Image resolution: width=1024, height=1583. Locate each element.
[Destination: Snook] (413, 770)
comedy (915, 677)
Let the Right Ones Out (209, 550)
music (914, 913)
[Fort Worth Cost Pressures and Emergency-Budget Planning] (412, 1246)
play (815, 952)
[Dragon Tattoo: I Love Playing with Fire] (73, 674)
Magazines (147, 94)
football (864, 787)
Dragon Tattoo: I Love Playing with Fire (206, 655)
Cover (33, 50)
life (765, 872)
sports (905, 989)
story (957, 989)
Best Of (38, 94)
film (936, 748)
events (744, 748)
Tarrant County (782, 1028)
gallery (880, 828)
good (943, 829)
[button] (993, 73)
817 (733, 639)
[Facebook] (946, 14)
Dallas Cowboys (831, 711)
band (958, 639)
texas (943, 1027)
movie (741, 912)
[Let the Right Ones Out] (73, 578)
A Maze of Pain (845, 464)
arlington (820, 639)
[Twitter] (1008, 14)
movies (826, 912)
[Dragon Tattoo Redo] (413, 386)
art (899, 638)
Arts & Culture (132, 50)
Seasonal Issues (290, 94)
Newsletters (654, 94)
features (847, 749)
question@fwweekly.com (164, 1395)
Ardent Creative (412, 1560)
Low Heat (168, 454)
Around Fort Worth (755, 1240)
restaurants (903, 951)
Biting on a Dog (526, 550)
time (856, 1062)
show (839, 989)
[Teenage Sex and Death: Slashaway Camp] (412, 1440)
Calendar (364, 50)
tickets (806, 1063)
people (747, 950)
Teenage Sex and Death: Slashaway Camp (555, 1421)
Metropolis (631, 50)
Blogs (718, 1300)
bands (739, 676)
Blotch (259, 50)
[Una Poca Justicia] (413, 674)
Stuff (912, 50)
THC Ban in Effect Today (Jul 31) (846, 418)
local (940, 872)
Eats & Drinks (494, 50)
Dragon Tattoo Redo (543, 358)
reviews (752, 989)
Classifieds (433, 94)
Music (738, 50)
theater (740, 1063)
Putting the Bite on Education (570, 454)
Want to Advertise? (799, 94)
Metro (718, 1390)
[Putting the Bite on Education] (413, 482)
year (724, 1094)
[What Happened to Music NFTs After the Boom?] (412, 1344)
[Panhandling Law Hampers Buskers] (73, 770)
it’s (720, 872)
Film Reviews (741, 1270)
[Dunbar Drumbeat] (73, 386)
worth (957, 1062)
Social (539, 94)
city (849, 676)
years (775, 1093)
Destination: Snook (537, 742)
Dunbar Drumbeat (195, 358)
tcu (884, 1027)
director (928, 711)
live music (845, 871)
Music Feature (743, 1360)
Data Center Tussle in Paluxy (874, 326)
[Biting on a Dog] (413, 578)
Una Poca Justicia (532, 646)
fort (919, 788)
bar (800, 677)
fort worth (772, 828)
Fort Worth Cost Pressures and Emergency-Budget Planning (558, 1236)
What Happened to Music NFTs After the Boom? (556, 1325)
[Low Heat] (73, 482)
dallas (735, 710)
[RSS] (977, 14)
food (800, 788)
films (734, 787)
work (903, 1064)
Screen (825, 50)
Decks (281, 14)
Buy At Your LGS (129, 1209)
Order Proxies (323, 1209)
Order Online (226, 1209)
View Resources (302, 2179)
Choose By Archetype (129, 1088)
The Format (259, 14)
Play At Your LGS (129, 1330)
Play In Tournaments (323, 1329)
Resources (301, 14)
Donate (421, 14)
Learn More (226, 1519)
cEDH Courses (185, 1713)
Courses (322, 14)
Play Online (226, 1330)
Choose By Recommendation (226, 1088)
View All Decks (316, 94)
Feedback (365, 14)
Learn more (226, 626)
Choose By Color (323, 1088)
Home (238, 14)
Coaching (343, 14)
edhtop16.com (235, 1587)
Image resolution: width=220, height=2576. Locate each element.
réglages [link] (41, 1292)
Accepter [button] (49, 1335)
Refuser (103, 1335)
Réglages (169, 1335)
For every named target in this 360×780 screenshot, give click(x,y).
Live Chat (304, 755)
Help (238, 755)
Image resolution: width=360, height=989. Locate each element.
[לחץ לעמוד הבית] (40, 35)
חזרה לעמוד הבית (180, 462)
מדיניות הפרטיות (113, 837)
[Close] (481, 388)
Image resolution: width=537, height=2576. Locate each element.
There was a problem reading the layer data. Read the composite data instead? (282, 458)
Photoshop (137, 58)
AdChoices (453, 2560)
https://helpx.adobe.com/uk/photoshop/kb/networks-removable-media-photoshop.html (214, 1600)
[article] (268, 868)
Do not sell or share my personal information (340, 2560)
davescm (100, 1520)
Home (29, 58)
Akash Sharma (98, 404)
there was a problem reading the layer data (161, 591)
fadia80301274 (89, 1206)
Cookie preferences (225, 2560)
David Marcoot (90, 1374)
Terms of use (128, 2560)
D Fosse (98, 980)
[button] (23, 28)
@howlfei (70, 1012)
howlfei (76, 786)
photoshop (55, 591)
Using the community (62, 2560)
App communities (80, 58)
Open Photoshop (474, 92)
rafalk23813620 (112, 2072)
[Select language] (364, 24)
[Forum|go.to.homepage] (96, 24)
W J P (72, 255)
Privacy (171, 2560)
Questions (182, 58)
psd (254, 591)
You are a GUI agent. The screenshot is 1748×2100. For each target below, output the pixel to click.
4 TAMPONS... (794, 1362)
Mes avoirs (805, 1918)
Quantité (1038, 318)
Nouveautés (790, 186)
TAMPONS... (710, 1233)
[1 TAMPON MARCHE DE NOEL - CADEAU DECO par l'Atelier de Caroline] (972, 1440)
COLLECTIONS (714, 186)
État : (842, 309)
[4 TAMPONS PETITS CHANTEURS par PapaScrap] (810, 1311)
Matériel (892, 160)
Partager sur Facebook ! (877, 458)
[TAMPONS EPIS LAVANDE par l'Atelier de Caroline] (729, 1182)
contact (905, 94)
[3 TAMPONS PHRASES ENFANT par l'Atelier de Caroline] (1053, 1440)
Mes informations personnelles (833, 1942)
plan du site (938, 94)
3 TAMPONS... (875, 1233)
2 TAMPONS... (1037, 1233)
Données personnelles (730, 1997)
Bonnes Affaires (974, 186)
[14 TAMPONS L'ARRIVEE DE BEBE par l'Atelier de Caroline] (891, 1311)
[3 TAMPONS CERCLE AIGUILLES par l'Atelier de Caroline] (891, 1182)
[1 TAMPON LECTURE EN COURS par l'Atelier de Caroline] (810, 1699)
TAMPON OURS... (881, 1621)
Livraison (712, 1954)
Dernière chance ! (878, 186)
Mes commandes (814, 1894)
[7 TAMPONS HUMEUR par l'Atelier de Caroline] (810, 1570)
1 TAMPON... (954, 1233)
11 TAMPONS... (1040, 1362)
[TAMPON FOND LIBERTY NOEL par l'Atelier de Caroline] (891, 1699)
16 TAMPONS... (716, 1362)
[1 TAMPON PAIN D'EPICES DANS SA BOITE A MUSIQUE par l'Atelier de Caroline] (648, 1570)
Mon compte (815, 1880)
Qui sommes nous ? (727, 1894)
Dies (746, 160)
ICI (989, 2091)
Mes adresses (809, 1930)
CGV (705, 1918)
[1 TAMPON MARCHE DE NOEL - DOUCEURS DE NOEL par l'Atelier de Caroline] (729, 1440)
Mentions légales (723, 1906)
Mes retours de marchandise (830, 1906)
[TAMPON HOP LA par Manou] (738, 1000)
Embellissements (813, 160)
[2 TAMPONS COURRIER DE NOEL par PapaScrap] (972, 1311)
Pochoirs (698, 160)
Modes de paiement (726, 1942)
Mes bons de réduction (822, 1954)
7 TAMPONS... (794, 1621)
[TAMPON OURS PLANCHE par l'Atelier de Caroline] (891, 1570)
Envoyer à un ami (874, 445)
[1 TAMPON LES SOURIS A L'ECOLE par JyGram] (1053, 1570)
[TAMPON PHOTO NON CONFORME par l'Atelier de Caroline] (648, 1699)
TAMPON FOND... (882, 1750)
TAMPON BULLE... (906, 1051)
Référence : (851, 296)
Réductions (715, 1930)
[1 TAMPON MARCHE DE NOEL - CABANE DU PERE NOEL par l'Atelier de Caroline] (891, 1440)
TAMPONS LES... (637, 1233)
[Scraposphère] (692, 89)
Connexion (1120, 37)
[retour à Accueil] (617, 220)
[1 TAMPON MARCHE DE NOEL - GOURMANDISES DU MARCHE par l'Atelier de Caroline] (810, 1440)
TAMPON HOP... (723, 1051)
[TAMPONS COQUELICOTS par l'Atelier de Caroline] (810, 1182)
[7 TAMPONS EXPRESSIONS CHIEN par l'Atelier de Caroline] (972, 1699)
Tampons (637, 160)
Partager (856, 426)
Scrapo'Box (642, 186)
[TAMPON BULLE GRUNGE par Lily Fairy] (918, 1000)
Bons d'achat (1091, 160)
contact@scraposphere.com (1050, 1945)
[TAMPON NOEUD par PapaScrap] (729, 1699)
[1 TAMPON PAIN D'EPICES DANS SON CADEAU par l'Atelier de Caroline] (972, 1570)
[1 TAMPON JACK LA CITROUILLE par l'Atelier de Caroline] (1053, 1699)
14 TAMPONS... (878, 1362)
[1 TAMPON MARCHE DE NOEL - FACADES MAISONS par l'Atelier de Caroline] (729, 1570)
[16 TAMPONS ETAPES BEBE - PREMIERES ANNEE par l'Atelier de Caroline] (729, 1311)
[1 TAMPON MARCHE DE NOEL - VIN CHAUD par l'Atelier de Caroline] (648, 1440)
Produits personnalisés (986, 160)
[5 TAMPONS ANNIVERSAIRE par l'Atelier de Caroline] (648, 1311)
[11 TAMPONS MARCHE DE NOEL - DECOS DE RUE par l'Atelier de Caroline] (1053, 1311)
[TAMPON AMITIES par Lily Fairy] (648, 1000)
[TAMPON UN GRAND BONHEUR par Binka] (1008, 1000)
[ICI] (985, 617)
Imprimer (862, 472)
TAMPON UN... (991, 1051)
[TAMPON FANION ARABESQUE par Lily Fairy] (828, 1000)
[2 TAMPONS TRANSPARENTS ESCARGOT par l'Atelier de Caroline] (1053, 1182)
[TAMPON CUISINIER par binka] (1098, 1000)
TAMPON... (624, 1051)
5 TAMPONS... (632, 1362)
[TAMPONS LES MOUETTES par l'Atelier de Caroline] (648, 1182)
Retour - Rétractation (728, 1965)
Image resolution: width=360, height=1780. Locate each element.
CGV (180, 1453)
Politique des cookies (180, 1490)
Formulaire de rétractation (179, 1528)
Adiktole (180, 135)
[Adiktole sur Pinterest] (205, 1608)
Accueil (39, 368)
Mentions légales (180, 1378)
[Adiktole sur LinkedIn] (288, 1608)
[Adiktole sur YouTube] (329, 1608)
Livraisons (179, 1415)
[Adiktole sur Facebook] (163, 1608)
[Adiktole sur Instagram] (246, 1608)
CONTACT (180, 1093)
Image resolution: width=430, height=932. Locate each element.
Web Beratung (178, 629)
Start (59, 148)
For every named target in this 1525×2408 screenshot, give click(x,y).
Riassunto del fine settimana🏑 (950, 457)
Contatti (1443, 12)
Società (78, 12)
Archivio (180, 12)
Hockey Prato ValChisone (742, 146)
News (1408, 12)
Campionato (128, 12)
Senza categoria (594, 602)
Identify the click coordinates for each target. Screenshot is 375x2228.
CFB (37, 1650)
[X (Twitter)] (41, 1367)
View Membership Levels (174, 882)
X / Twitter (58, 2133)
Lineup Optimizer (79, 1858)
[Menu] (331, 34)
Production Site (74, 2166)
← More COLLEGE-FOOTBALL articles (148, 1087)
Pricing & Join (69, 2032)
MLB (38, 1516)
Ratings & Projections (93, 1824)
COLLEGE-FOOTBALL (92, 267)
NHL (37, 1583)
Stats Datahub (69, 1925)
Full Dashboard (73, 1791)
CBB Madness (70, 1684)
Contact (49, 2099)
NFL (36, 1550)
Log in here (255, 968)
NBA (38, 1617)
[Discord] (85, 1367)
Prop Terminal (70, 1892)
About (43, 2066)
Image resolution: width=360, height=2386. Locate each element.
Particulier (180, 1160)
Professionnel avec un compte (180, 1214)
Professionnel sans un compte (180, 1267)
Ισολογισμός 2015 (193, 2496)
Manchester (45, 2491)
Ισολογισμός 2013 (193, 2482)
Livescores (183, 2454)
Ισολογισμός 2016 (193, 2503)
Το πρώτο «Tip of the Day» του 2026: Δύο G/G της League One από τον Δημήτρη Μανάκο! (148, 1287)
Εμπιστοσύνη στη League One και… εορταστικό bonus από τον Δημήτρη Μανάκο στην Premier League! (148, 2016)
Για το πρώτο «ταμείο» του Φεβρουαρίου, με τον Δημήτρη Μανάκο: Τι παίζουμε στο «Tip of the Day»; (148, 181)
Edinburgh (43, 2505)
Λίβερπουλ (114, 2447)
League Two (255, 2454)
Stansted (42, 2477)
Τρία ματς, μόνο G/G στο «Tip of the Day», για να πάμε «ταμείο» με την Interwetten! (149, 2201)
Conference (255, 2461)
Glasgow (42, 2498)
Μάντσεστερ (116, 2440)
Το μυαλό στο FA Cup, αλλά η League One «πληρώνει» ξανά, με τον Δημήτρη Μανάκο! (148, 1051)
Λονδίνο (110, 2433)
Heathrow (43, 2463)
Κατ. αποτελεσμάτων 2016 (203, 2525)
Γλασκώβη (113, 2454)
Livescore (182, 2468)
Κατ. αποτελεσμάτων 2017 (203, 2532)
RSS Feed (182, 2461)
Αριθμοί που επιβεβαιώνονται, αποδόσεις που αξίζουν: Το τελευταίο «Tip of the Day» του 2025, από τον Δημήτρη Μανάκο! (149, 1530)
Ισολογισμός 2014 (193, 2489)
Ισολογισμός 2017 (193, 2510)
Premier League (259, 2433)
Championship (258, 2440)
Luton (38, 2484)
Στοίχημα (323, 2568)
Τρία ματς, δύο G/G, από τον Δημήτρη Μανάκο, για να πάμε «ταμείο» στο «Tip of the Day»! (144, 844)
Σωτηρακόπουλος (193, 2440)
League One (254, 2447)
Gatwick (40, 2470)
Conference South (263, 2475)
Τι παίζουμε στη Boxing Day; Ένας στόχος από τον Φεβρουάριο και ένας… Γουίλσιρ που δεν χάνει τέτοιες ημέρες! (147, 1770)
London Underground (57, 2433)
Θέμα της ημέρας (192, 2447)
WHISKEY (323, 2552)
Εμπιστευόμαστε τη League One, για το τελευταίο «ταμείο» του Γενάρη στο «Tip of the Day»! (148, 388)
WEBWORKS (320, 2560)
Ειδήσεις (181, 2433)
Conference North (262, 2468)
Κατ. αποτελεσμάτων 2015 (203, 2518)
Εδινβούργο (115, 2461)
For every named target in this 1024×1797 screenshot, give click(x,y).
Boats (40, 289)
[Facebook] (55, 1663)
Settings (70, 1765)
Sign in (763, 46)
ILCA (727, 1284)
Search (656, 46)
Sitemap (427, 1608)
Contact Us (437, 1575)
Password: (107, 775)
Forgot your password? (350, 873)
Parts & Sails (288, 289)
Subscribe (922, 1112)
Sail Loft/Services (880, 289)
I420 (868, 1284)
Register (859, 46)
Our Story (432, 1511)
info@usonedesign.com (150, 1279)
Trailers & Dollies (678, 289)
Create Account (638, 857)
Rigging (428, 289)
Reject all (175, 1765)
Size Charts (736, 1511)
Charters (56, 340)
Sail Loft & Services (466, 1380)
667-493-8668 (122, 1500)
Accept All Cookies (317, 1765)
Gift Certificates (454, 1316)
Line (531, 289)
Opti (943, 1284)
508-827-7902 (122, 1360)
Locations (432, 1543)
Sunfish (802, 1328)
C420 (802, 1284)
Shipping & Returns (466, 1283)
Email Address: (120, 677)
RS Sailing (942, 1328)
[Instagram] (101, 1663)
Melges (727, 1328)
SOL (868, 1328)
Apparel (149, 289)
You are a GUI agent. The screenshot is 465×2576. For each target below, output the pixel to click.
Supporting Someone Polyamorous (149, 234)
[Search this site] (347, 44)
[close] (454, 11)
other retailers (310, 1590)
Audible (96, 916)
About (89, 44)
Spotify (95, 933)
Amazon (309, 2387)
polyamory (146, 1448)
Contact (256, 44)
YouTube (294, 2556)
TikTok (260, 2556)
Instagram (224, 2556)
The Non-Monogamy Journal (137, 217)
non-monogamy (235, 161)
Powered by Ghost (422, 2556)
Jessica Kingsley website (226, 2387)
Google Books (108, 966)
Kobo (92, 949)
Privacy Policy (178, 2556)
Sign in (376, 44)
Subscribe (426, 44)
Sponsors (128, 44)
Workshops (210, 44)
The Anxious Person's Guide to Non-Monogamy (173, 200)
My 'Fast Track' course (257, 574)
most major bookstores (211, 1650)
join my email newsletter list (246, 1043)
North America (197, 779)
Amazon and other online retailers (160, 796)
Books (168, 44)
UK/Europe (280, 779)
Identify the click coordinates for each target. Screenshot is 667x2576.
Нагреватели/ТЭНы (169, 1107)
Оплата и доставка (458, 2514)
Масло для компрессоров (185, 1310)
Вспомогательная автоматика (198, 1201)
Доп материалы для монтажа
.....
### Problem details:
Output each line of the listing above that has "Snook".

### Response area:
[Destination: Snook] (413, 770)
Destination: Snook (537, 742)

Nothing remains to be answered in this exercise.